Netanyahu dice che gli aiuti a Gaza ripartono solo per tenere buoni gli alleati: “Prenderemo tutta la Striscia”

Le intenzioni del governo israeliano per la Striscia di Gaza non sono cambiate, anzi: "Prenderemo il controllo di tutto il territorio", ha detto il premier Benjamin Netanyahu in un video pubblicato sui suoi profili social, in cui di fatto si è difeso dalle accuse arrivate dall'estrema destra di governo (in particolare dal ministro per la Sicurezza nazionale Itamar Ben-Gvir) dopo la decisione di far ripartire in parte gli aiuti umanitari a Gaza.

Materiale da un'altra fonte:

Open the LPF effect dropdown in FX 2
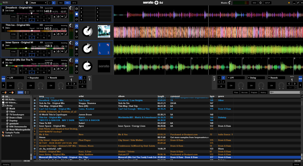[x=236, y=78]
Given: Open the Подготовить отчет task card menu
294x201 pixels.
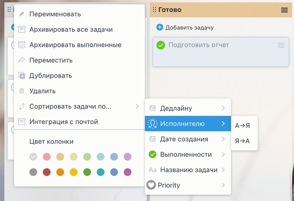Looking at the screenshot, I should [x=281, y=45].
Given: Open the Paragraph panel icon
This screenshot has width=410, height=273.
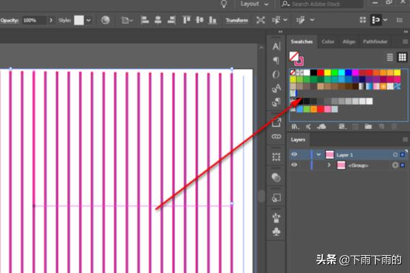Looking at the screenshot, I should pyautogui.click(x=276, y=60).
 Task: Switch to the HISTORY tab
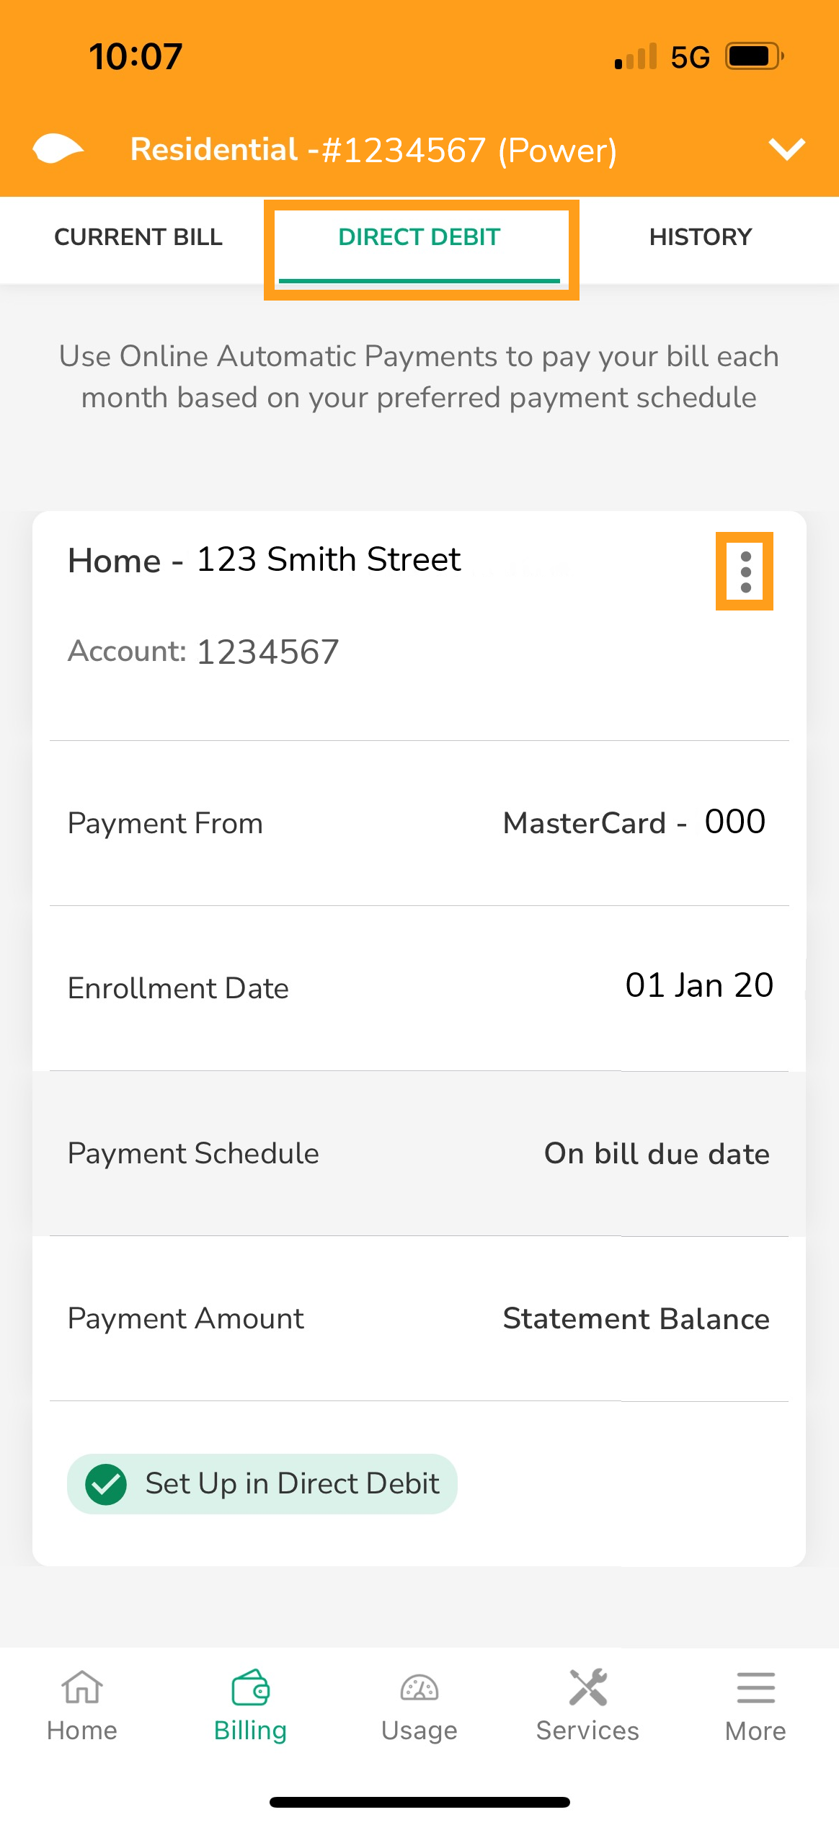point(701,237)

"Non cediamo, ma per riuscire bisogna agire in modo che non ci fermino", ha detto Netanyahu. Il riferimento è ai Paesi alleati, che nelle ultime settimane hanno aumentato le pressioni per riprendere l'ingresso degli aiuti umanitari nella Striscia, dove la situazione è drammatica. Israele deve impedire una carestia a Gaza, ha detto il premier, anche "per ragioni diplomatiche". Infatti, gli "amici" del governo israeliano non accetterebbero "immagini di carestia di massa".
In questi giorni Israele ha lanciato l'operazione Carri di Gedeone, che prevede l'ingresso nei territori palestinesi delle forze armate su larga scala. Israele "prenderà tutta Gaza, questo è ciò che faremo", ha detto Netanyahu, ribadendo che se nella Striscia parte una vera e propria carestia – non poi così diversa dalla situazione attuale – "non ci sosterranno". "I più grandi amici di Israele nel mondo", ha aggiunto gli avrebbero fatto sapere che c'è "una cosa che non possiamo tollerare. Non possiamo accettare immagini di fame, di fame di massa. Non possiamo tollerarlo. Non potremo sostenervi".

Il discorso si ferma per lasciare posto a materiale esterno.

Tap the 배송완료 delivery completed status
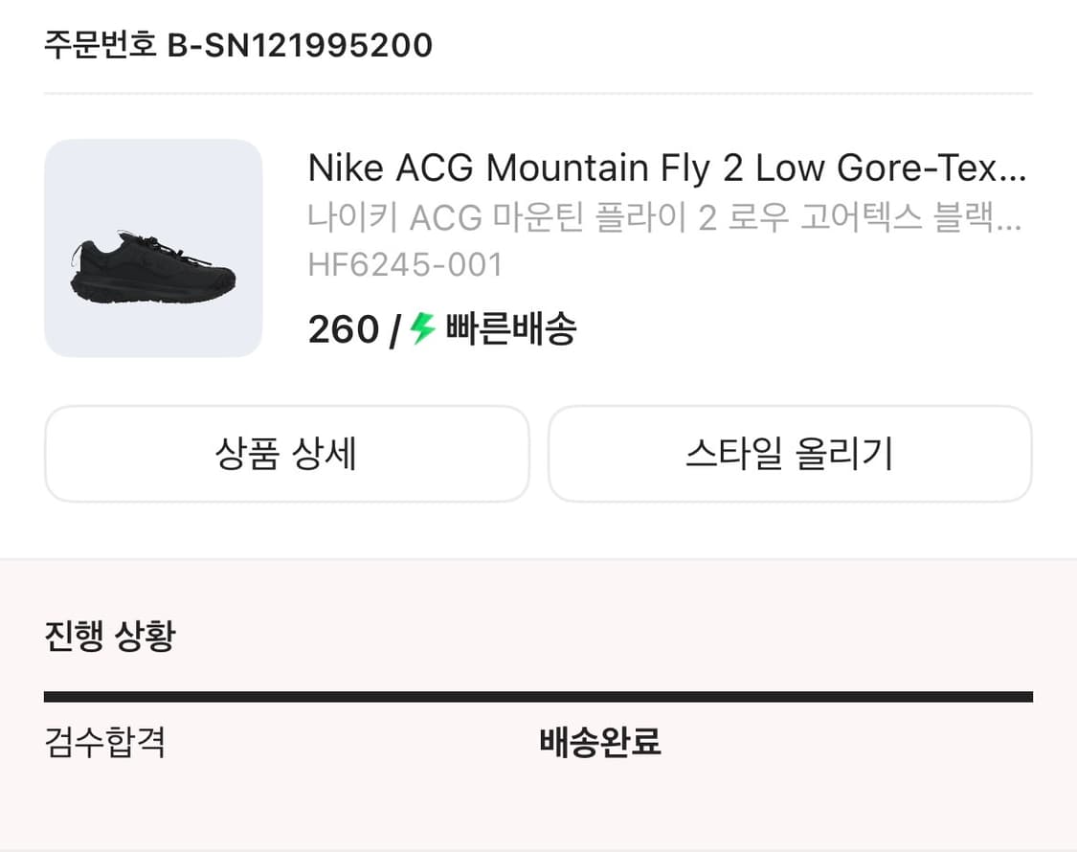Screen dimensions: 1077x852 pos(600,743)
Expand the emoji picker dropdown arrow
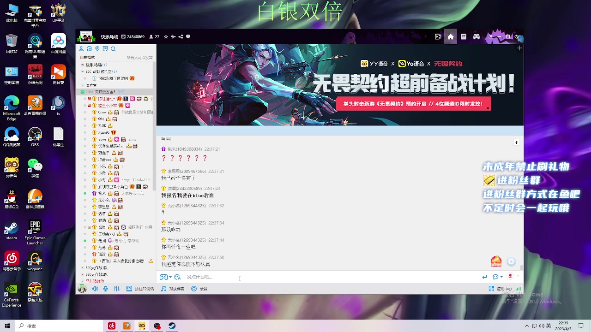The height and width of the screenshot is (332, 591). point(170,277)
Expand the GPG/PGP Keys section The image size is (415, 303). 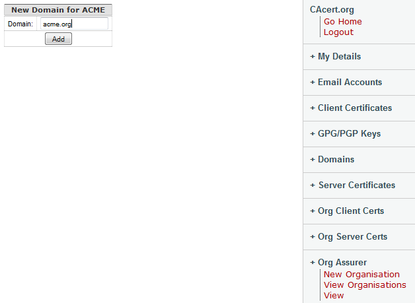pos(349,134)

La pressione degli alleati sul governo, ha aggiunto, si sta "avvicinando a una linea rossa". Insomma, il rischio è che se non fossero ripartiti gli aiuti umanitari almeno in parte, i Paesi che sostengono Israele avrebbero ritirato il loro appoggio. "Vengono da me e mi dicono: ‘Vi daremo tutto l'aiuto di cui avete bisogno per vincere la guerra, ma non possiamo ricevere immagini della carestia'".
Netanyahu ha poi ribadito la versione israeliana: inizialmente l'ingresso degli aiuti umanitari era permesso, poi l'Idf ha scoperto che a gestirli era Hamas e li ha interrotti. Il risultato è che da mesi la popolazione, bombardata e isolata, non ha accesso a nuove scorte di acqua, cibo o medicinali. Ora Tel Aviv con gli Stati Uniti ha ideato un nuovo sistema che sia interamente supervisionato dall'esercito israeliano, ma "ci vorrà del tempo".
Al momento però i centri di distribuzione che nei piani del governo dovrebbero essere monitorati dall'esercito israeliano (Idf) non sono ancora pronti. Per questo motivo, fino a quando la nuova struttura di distribuzione degli aiuti – duramente criticata da diverse istituzioni internazionali – non sarà approntata, Israele dovrà concedere un minimo di aiuti umanitari. Non tanto per evitare che il numero di morti per fame aumenti ancora a dismisura, quanto per limitare i problemi diplomatici che ne conseguirebbero.
"Per ottenere la vittoria, dobbiamo in qualche modo risolvere il problema", ha concluso il premier. E la soluzione è l'annuncio di ieri. Che comunque parlava di aiuti "minimi", e non specificava né cosa sarà ammesso nella Striscia, né da quando esattamente.